● Text to read
-- BEGIN --
However, Swartz’s lawyer Advocate Mzwamadoda Mnyani said his client was ready for trial. Mnyani said, “My client vehemently opposes any postponement of the case. The matter is old and dates back many years; as a result he seeks for a separation of trial. He will be severely prejudiced if the case is further postponed.”
“He holds an MBA and is not employed. Each time he goes for job interviews he is asked whether he has any outstanding court case.”
Mnyani also said the defence relies on witnesses and that memories fade. He said the witnesses may disappear as it is taking so long.
Public prosecutor Gerrit Van der Merwe said the state was ready to proceed to trial and it was opposed to a separation of the trial.
Van der Merwe said, “If the case is separated that means the state will have to fly in all witnesses and accommodate them for two cases.”
He blamed Mohiudeen for the delay. “Accused number one has a legal background and is not unfamiliar with court procedures. He brought in a new counsel well aware that the trial would commence within a week’s time.”
The Port Elizabeth Specialised Commercial Crime Court Centre has set 4 April as the day to determine the trial date.
-- END --
● Collected material
-- BEGIN --
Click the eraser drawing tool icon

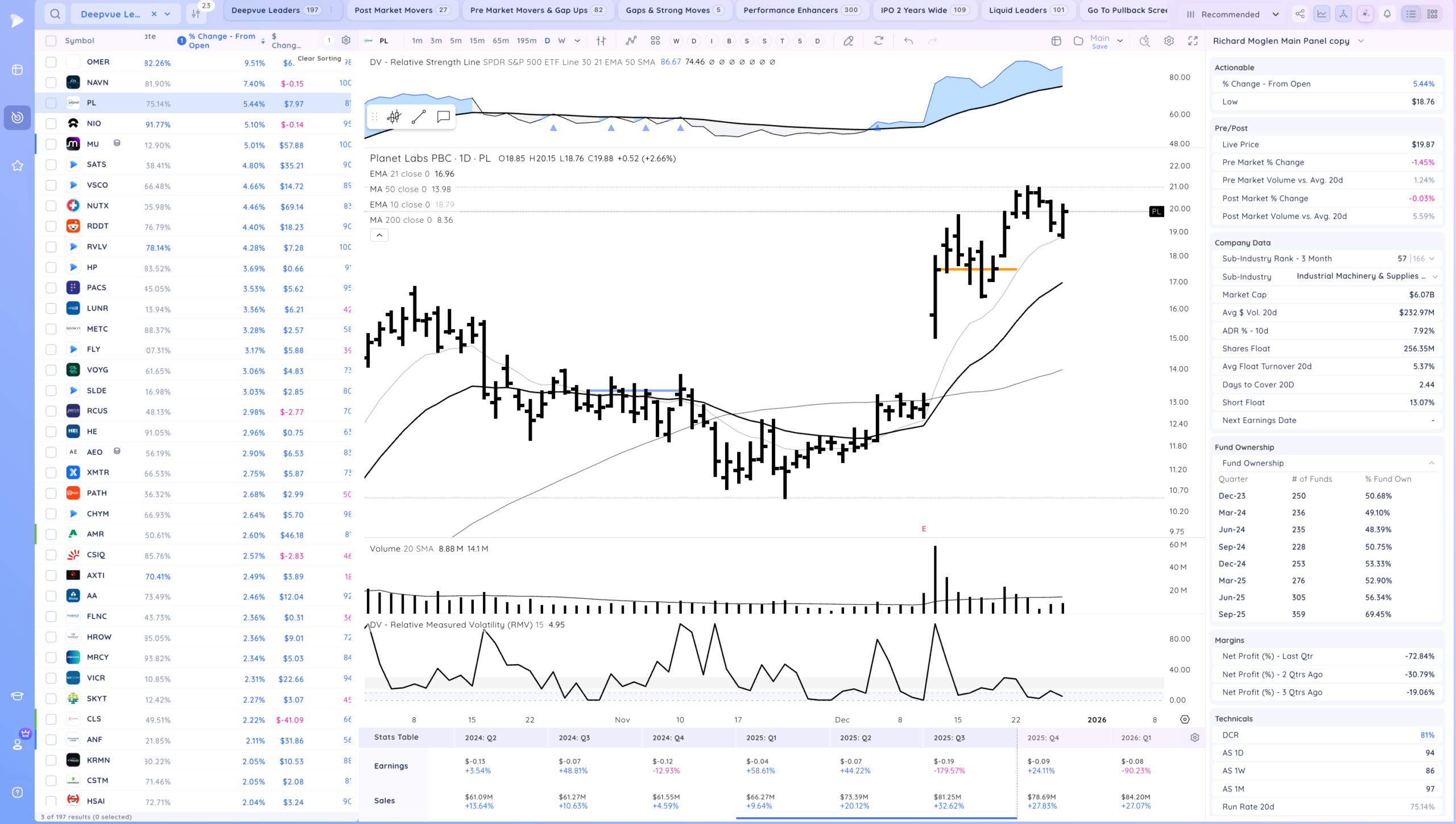click(848, 41)

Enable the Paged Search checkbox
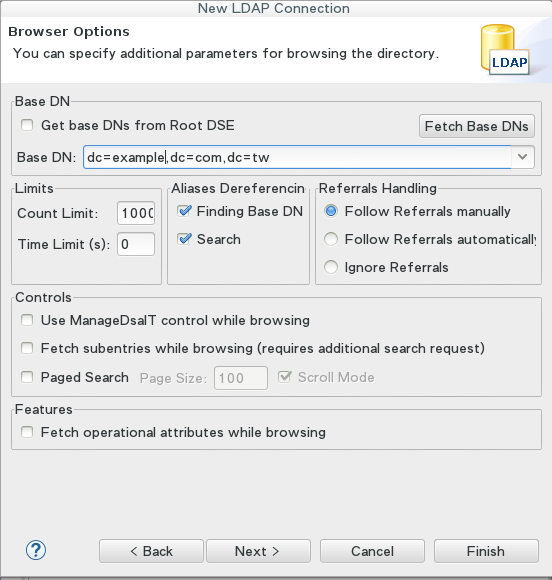[x=27, y=377]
-- END --
● Complete the following
**1.** List every person named in the court report above.
**2.** Reproduce the passage of the court report above starting at "However, Swartz’s lawyer" and ending at "of the trial.".

● Full solutions
**1.**
- Swartz
- Mzwamadoda Mnyani
- Gerrit Van der Merwe
- Mohiudeen

**2.**
However, Swartz’s lawyer Advocate Mzwamadoda Mnyani said his client was ready for trial. Mnyani said, “My client vehemently opposes any postponement of the case. The matter is old and dates back many years; as a result he seeks for a separation of trial. He will be severely prejudiced if the case is further postponed.”
“He holds an MBA and is not employed. Each time he goes for job interviews he is asked whether he has any outstanding court case.”
Mnyani also said the defence relies on witnesses and that memories fade. He said the witnesses may disappear as it is taking so long.
Public prosecutor Gerrit Van der Merwe said the state was ready to proceed to trial and it was opposed to a separation of the trial.